== QUOTED TEXT
问题
consider this simple example
dataframe <- data_frame(x = c(1,2,3,4,5,6),
y = c(12,24,24,34,12,15))
> dataframe
# A tibble: 6 x 2
x y
<dbl> <dbl>
1 1 12
2 2 24
3 3 24
4 4 34
5 5 12
6 6 15
dataframe %>% ggplot(., aes(x = x, y = y)) +
geom_point() +
geom_smooth(method = 'lm', formula = y~x)
Here the standard errors are computed with the default option. However, I would like to use the robust variance-covariance matrix available in the package sandwich
and lmtest
That is, using vcovHC(mymodel, "HC3")
Is there a way to get that in a simple way using the geom_smooth()
function?
回答1:
HC robust SEs (simple)
This is easily done now thanks to the estimatr package and its family of lm_robust
functions. E.g.
library(tidyverse)
library(estimatr)
dataframe %>%
ggplot(aes(x = x, y = y)) +
geom_point() +
geom_smooth(method = 'lm_robust', formula = y~x, fill="#E41A1C") + ## Robust (HC) SEs
geom_smooth(method = 'lm', formula = y~x) + ## Just for comparison
theme_minimal()
HAC robust SES (a bit more legwork)
The one caveat is that estimatr
does not yet offer support for HAC (i.e. heteroscedasticity and autocorrelation consistent) SEs a la Newey-West. However, it is possible to obtain these manually with the sandwich
package (which is kind of what the original question was asking anyway) and then plot using geom_ribbon()
.
I'll say for the record that HAC SEs don't make much sense for this particular data set, but here's an example of how you could do it, riffing off this excellent SO answer on a related topic.
reg1 <- lm(y~x, data = dataframe)
## Generate a prediction DF
pred_df <-
data.frame(predict(reg1, se.fit = T, interval="confidence")) %>%
as_tibble()
## Clean up a little bit (optional)
colnames(pred_df) <- gsub("fit.", "", colnames(pred_df))
## Get the design matrix
X_mat <- model.matrix(reg1)
## Get HAC VCOV matrix and calculate SEs
library(sandwich)
v_hac <- NeweyWest(reg1, prewhite = F, adjust = T) ## HAC VCOV (adjusted for small data sample)
====
== SUPPLIED MATERIAL
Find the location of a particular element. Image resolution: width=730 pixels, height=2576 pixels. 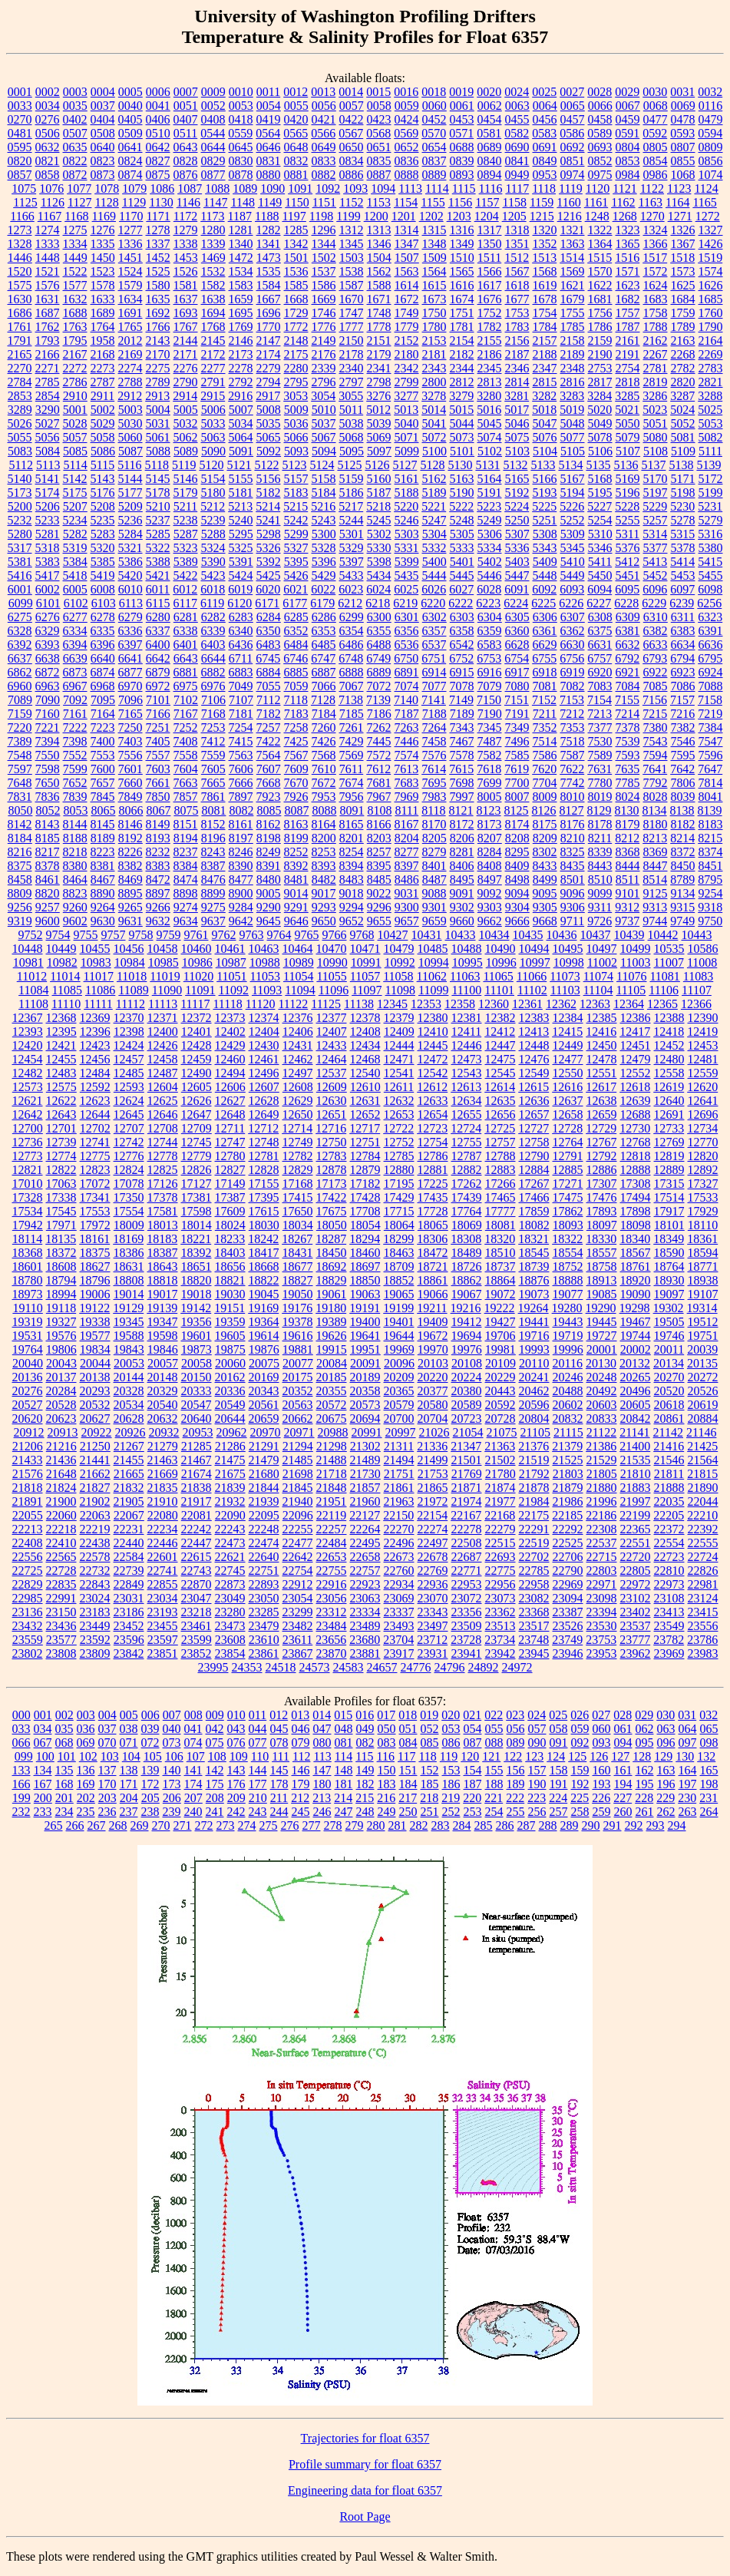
====
> [WHAT YOU ARE ASKED TO DO] Continue the forum thread about plotting robust standard errors with geom_smooth, picking up right after its last line.

> [RESPONSE TO THIS EXERCISE]
var_fit_hac <- rowSums((X_mat %*% v_hac) * X_mat) ## Point-wise variance for predicted mean
## Add these to pred_df
pred_df <-
pred_df %>%
mutate(se_fit_hac = sqrt(var_fit_hac)) %>%
mutate(
lwr_hac = fit - qt(0.975, df=df)*se_fit_hac,
upr_hac = fit + qt(0.975, df=df)*se_fit_hac
)
bind_cols(
dataframe,
pred_df
) %>%
ggplot(aes(x = x, y = y, ymin=lwr_hac, ymax=upr_hac)) +
geom_point() +
geom_ribbon(fill="#E41A1C", alpha=0.3, col=NA) + ## Robust (HAC) SEs
geom_smooth(method = 'lm', formula = y~x) + ## Just for comparison
theme_minimal()
Note that you could also use this approach to manually calculate and plot other robust SE predictions (e.g. HC1, HC2,etc.) if you so wished. All you would need to do is use the relevant sandwich estimator. For instance, using vcovHC(reg1, type = "HC2")
instead of NeweyWest(reg1, prewhite = F, adjust = T)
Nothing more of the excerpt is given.